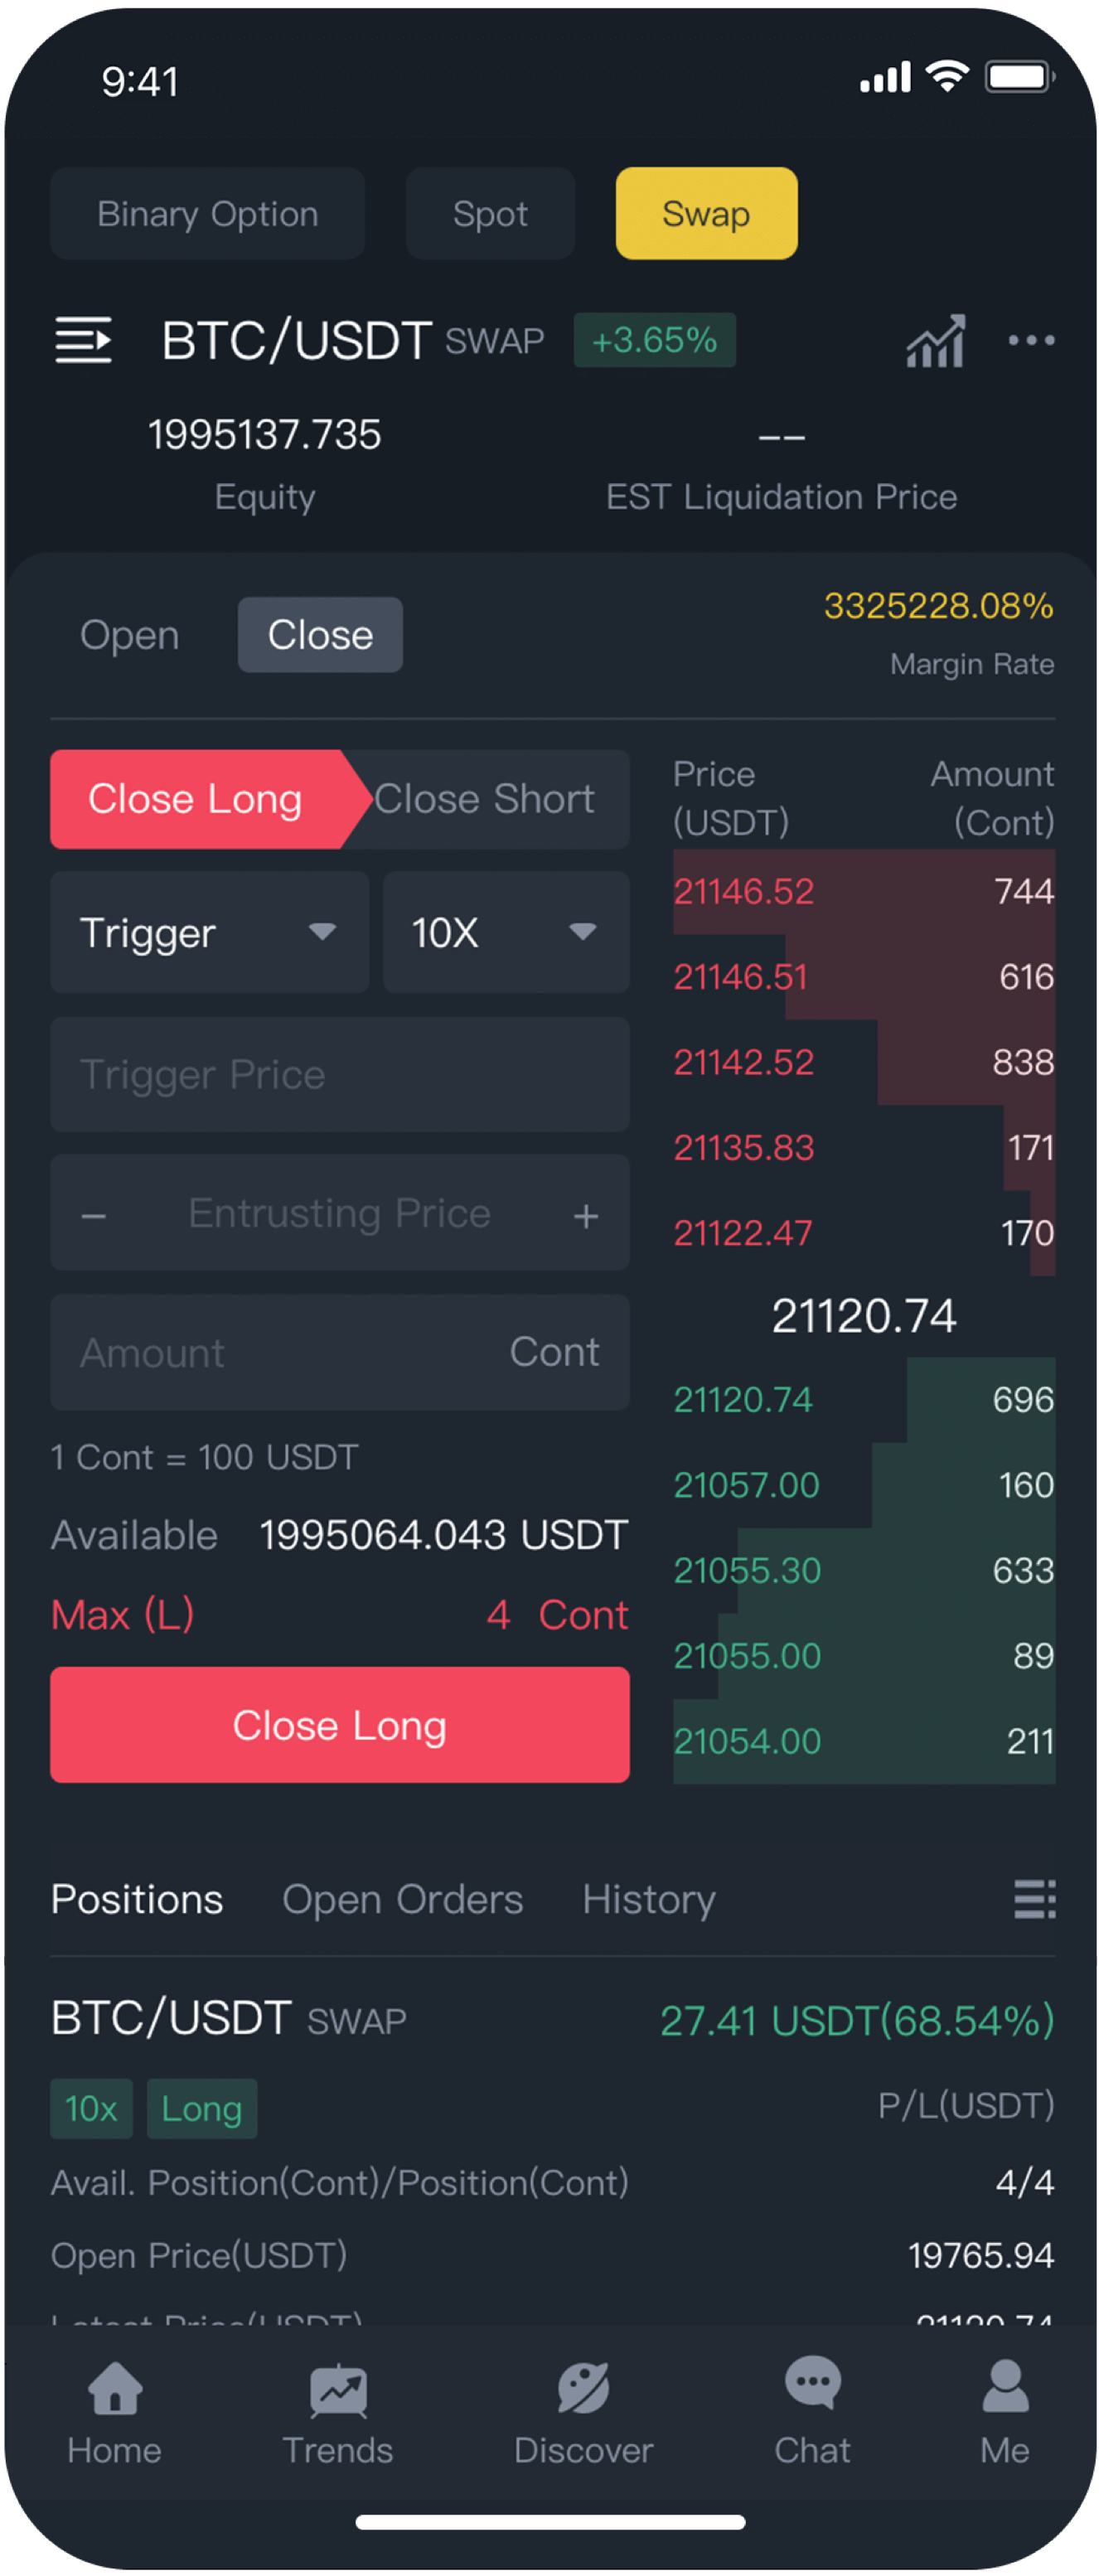Switch to the Spot tab
Image resolution: width=1099 pixels, height=2576 pixels.
[490, 213]
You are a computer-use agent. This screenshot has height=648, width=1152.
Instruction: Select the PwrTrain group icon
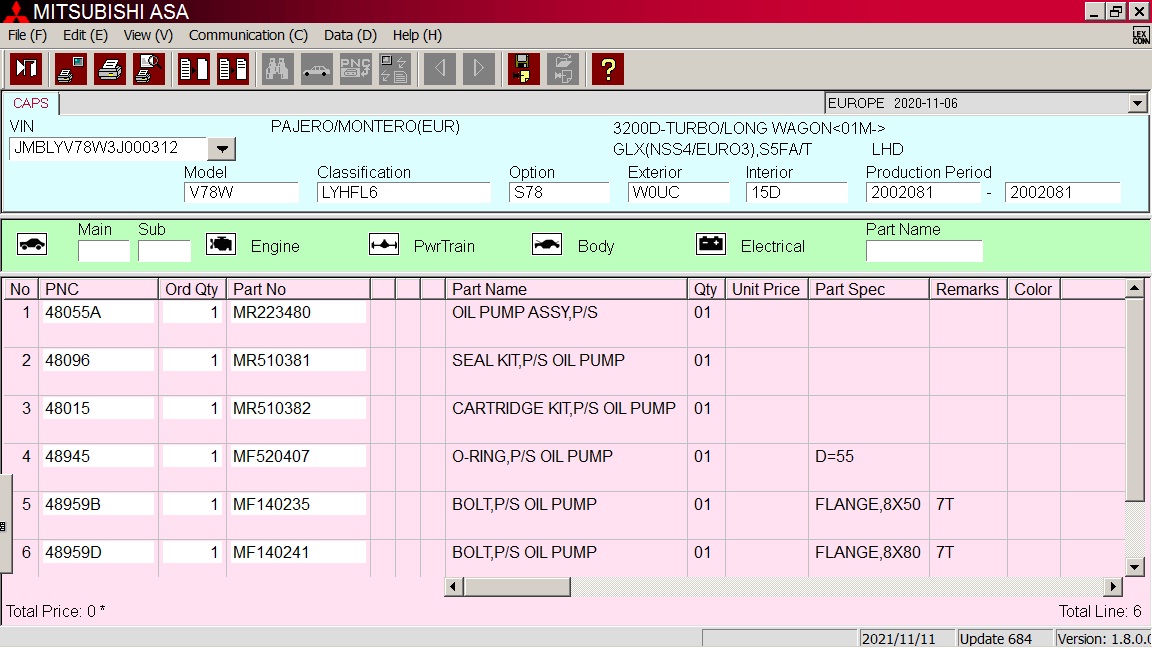pos(384,245)
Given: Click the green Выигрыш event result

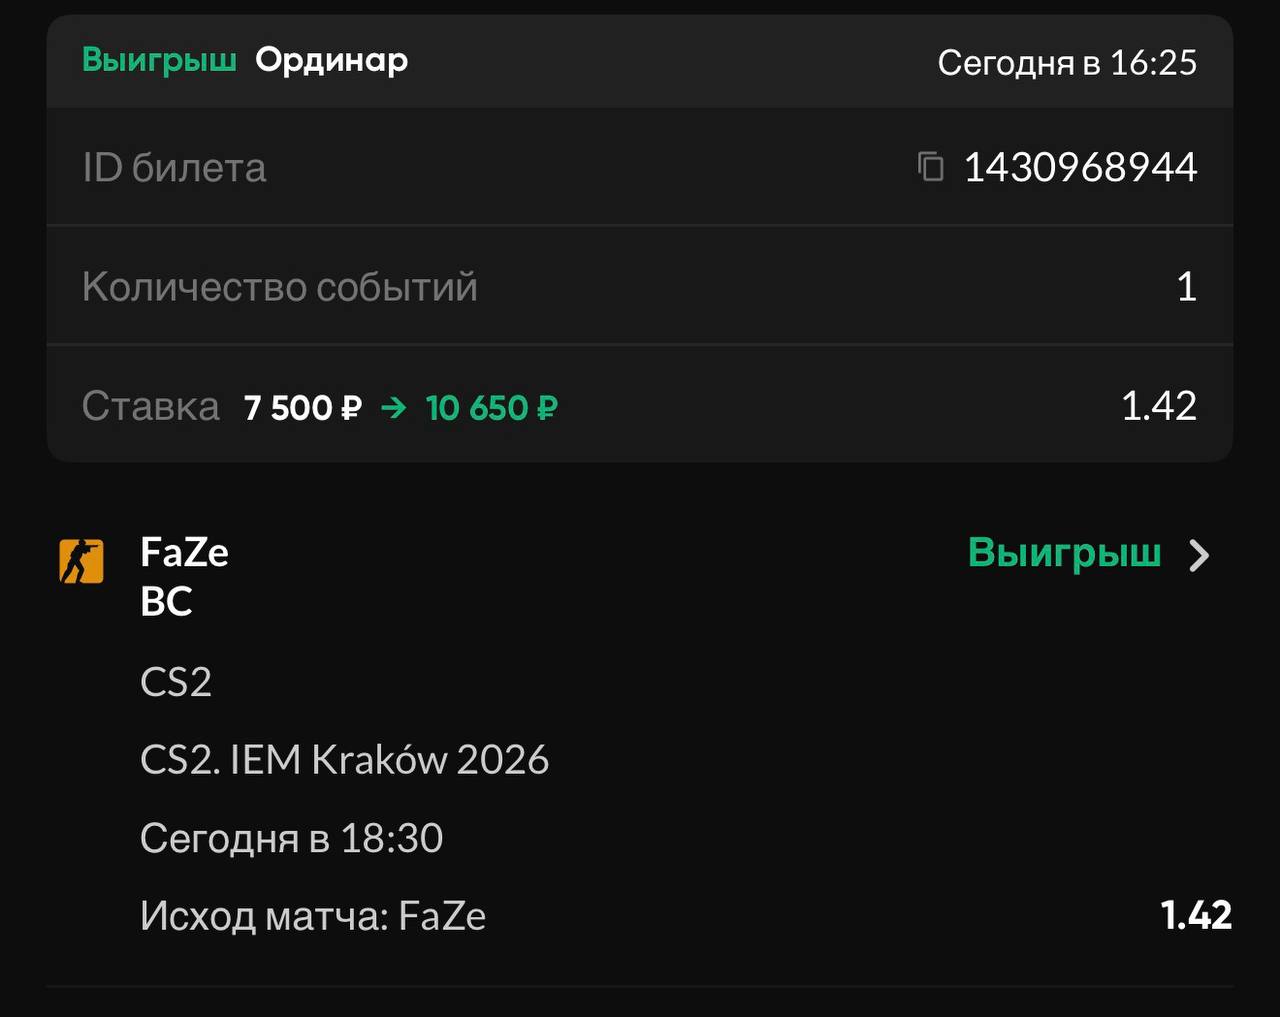Looking at the screenshot, I should point(1064,552).
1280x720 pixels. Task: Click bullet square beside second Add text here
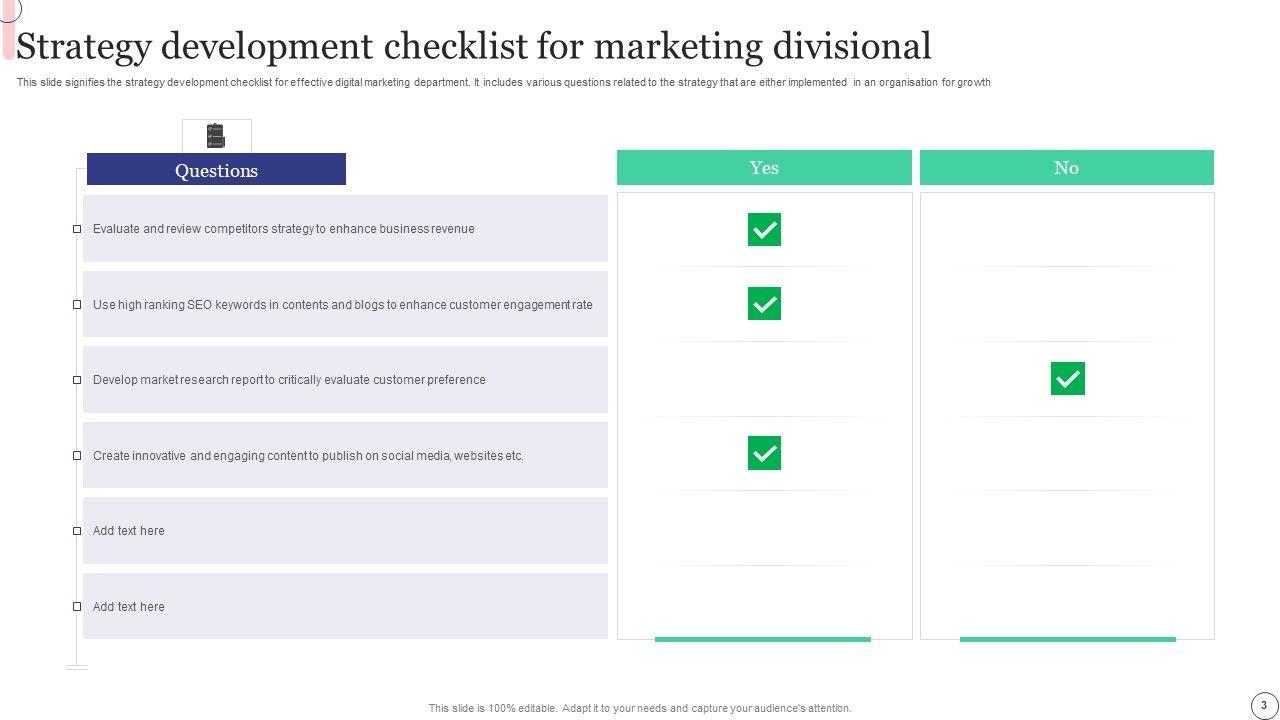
########################################
**ASSIGNMENT**
From the line with "You are a computer-use" to the last line above, restate each line word for word, but skip the pictures.

**SOLVED PROBLEM**
You are a computer-use agent. This screenshot has height=648, width=1152.
Instruction: Select the PwrTrain group icon
pos(384,245)
Given: Click the green Выигрыш event result

Looking at the screenshot, I should point(1064,552).
1280x720 pixels. Task: Click bullet square beside second Add text here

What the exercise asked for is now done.